Start of Dataset records

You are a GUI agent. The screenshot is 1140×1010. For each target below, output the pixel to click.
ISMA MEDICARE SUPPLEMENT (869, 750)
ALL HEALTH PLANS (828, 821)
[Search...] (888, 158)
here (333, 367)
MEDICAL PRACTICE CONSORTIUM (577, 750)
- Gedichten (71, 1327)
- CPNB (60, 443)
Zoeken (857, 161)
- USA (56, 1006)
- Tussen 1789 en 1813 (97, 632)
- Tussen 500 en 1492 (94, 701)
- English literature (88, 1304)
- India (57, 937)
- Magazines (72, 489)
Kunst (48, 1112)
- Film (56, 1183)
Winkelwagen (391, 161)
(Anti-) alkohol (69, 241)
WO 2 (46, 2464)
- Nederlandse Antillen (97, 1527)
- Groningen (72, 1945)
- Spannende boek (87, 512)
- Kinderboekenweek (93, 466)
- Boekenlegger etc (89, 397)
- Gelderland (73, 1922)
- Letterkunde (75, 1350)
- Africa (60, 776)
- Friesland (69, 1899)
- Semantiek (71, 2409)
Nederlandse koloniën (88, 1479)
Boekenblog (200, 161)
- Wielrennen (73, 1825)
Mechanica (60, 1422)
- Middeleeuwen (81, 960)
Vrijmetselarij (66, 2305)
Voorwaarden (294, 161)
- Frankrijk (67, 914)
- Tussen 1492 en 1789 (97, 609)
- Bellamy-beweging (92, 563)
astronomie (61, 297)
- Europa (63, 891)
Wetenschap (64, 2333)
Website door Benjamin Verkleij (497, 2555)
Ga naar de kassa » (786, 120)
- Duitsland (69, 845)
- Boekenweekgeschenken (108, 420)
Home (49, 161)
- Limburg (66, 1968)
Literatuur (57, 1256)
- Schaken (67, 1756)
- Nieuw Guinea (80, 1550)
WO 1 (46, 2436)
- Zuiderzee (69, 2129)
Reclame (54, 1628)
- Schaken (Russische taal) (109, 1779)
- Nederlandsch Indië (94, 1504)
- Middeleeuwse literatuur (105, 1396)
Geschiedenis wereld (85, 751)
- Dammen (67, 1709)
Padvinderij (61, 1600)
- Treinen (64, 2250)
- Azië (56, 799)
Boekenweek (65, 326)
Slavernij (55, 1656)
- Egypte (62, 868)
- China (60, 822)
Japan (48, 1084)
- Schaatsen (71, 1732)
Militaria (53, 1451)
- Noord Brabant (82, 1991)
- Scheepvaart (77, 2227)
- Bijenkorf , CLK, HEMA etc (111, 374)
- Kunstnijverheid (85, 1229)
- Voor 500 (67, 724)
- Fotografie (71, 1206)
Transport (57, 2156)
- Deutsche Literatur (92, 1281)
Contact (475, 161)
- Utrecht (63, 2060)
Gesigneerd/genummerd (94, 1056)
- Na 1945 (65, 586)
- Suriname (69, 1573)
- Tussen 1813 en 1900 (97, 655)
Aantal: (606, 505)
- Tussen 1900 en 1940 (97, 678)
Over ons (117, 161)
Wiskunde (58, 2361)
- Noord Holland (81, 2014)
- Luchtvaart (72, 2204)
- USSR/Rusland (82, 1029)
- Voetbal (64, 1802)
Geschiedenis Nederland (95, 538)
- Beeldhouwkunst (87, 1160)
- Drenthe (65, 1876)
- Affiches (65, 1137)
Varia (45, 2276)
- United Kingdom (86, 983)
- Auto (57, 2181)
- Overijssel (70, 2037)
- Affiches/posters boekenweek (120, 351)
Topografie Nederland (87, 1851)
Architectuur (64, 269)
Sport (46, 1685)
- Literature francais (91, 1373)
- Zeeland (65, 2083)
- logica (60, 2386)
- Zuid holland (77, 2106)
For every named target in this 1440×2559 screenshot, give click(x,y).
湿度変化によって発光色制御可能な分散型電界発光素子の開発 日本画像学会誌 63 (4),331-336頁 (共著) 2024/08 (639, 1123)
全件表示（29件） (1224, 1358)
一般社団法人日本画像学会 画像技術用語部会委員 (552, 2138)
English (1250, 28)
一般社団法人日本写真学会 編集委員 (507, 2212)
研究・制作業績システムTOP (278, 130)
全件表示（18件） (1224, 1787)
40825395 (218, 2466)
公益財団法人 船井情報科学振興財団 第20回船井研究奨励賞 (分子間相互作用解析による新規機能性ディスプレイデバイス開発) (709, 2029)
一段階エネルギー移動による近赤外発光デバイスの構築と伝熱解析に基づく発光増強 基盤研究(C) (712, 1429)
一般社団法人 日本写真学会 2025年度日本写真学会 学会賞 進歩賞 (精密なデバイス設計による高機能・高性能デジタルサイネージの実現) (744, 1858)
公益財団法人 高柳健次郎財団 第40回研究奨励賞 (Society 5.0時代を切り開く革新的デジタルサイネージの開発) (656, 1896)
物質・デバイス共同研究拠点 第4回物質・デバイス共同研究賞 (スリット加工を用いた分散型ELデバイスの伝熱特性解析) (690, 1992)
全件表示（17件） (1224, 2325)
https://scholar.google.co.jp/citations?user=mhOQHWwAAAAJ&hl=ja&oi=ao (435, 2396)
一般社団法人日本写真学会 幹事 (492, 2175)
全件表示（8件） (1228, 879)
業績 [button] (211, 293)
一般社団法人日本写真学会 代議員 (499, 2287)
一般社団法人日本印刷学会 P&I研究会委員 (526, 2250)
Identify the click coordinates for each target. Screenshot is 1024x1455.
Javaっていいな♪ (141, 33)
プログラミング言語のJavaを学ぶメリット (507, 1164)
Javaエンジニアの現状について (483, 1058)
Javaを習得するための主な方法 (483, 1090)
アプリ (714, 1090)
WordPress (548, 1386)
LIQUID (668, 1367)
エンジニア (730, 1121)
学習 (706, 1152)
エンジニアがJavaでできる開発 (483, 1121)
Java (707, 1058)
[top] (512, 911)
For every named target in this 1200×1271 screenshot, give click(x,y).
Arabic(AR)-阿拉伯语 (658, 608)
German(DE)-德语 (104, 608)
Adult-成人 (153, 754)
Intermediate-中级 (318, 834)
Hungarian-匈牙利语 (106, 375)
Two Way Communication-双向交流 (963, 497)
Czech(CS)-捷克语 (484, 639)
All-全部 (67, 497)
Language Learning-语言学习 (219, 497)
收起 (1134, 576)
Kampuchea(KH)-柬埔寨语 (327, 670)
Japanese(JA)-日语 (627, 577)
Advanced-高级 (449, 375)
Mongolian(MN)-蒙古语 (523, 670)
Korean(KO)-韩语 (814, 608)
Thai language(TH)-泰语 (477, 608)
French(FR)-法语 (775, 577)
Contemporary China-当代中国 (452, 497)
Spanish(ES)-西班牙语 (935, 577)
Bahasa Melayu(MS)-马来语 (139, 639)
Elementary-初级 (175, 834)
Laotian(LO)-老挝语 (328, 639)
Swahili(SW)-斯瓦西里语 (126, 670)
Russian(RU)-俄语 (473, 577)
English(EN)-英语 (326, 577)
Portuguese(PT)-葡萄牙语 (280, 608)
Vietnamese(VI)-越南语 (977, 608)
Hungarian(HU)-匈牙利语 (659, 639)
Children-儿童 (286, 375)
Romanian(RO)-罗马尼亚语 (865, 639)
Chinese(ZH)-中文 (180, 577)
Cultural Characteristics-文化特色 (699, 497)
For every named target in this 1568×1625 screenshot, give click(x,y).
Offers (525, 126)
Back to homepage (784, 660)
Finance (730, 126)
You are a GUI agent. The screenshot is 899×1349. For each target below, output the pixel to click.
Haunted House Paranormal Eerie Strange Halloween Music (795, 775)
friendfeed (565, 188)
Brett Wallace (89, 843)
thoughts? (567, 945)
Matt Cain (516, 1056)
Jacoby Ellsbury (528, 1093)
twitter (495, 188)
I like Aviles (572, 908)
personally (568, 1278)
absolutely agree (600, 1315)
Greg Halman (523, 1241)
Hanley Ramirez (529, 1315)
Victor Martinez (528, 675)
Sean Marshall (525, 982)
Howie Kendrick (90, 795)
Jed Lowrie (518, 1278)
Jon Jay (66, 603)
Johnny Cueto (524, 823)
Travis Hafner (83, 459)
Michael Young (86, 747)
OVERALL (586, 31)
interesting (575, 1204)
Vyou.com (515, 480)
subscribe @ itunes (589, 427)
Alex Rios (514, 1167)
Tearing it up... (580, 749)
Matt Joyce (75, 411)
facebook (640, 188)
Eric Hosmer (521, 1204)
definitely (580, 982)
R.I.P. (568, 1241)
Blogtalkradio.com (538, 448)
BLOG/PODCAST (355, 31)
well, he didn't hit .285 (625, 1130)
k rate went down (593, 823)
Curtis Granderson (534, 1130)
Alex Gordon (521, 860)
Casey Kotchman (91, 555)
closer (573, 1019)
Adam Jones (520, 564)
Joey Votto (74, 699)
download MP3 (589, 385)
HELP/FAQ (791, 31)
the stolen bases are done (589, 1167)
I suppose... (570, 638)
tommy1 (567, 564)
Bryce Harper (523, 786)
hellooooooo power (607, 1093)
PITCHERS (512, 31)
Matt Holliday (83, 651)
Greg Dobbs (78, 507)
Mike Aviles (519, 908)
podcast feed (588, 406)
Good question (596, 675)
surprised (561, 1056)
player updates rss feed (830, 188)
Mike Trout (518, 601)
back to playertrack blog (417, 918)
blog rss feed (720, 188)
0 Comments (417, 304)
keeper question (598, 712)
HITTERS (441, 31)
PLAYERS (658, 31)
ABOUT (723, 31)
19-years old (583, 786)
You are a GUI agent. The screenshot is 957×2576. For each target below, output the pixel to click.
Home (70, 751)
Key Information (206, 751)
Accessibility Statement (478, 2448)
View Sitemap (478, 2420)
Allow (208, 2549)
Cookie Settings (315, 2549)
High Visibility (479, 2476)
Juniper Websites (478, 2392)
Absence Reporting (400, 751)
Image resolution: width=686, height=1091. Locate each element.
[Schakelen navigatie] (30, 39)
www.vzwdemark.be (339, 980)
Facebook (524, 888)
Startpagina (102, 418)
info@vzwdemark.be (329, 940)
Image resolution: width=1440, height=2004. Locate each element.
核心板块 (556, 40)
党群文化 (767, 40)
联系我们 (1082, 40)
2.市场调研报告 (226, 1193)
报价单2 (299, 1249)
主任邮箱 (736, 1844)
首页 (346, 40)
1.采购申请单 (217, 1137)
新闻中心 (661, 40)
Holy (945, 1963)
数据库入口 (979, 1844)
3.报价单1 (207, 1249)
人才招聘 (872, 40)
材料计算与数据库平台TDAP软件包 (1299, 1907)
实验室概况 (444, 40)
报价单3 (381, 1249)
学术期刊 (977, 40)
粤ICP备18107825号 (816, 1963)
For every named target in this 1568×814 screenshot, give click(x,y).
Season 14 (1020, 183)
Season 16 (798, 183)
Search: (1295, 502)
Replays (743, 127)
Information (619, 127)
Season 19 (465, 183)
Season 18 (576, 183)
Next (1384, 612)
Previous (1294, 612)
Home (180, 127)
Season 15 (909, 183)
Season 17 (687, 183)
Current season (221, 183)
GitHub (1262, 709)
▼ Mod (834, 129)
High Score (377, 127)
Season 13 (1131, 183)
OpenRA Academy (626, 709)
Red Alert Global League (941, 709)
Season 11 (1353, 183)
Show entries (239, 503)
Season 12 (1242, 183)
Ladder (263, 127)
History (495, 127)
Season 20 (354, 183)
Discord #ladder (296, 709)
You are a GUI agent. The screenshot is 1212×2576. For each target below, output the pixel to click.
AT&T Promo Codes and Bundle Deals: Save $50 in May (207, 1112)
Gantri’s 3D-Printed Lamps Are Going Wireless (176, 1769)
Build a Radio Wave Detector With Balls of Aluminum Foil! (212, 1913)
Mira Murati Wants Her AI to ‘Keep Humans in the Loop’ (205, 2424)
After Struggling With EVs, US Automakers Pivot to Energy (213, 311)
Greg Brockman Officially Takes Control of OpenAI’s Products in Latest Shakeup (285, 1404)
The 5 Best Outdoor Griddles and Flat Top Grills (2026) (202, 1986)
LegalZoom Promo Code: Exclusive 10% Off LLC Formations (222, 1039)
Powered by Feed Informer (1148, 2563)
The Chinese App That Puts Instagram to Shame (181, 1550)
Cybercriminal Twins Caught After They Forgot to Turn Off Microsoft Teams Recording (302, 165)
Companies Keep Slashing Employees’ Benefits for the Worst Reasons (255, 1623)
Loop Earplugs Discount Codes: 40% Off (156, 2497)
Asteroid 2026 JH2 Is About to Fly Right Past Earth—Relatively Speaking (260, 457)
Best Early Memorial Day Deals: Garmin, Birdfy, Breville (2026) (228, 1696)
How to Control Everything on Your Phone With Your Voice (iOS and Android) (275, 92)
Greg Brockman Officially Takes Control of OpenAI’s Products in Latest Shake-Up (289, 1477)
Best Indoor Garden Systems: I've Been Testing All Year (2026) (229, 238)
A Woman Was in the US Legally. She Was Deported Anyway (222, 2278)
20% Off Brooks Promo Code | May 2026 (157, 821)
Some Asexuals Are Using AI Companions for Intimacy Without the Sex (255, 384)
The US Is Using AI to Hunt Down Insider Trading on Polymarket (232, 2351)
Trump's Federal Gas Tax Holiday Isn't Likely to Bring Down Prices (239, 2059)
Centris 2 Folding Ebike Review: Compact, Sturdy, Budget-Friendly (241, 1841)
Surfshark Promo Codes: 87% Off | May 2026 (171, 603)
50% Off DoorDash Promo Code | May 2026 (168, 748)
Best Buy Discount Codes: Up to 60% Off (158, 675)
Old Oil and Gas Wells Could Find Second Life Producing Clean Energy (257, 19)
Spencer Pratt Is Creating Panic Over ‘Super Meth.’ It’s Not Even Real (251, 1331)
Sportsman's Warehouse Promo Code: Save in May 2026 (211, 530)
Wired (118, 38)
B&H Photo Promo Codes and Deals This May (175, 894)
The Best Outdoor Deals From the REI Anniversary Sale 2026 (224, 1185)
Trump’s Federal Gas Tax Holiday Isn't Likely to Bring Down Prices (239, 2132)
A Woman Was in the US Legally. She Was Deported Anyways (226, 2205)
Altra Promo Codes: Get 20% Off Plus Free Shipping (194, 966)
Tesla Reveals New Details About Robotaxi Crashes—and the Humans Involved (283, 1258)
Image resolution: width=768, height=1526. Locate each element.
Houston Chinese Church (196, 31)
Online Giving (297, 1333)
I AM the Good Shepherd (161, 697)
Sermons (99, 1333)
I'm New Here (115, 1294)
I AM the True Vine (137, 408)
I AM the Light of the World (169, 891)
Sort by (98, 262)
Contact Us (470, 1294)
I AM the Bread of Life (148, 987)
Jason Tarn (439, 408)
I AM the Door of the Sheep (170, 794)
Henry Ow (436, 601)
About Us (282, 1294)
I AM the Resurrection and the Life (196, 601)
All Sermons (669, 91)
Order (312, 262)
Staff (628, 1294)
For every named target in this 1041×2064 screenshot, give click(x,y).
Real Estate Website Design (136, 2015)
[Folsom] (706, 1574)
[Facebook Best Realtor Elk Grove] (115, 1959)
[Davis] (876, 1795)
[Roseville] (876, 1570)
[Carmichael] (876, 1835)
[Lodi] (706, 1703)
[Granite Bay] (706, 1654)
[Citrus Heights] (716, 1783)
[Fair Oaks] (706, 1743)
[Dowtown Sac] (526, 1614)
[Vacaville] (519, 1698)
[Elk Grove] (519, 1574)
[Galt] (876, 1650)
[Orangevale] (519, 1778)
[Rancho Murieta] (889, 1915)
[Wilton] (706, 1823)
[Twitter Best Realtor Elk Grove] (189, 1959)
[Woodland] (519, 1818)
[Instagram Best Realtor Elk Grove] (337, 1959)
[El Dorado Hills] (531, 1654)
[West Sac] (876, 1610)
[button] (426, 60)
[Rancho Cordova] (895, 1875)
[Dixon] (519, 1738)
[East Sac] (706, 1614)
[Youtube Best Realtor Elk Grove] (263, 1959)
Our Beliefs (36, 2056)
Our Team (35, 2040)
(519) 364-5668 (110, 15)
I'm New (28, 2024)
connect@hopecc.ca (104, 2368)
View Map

End of Dataset records

In the data, from the line with "Next (1384, 612)" to the line with "Gantri’s 3D-Printed Lamps", replace "Previous" with "Back" and give those lines again with nothing else changed.

▸ Exercise answer
Next (1384, 612)
Back (1294, 612)
Home (180, 127)
Season 15 (909, 183)
Season 17 (687, 183)
Current season (221, 183)
GitHub (1262, 709)
▼ Mod (834, 129)
High Score (377, 127)
Season 13 (1131, 183)
OpenRA Academy (626, 709)
Red Alert Global League (941, 709)
Season 11 (1353, 183)
Show entries (239, 503)
Season 12 (1242, 183)
Ladder (263, 127)
History (495, 127)
Season 20 (354, 183)
Discord #ladder (296, 709)
You are a GUI agent. The screenshot is 1212×2576. For each target below, output the pixel to click.
AT&T Promo Codes and Bundle Deals: Save $50 in May (207, 1112)
Gantri’s 3D-Printed Lamps Are Going Wireless (176, 1769)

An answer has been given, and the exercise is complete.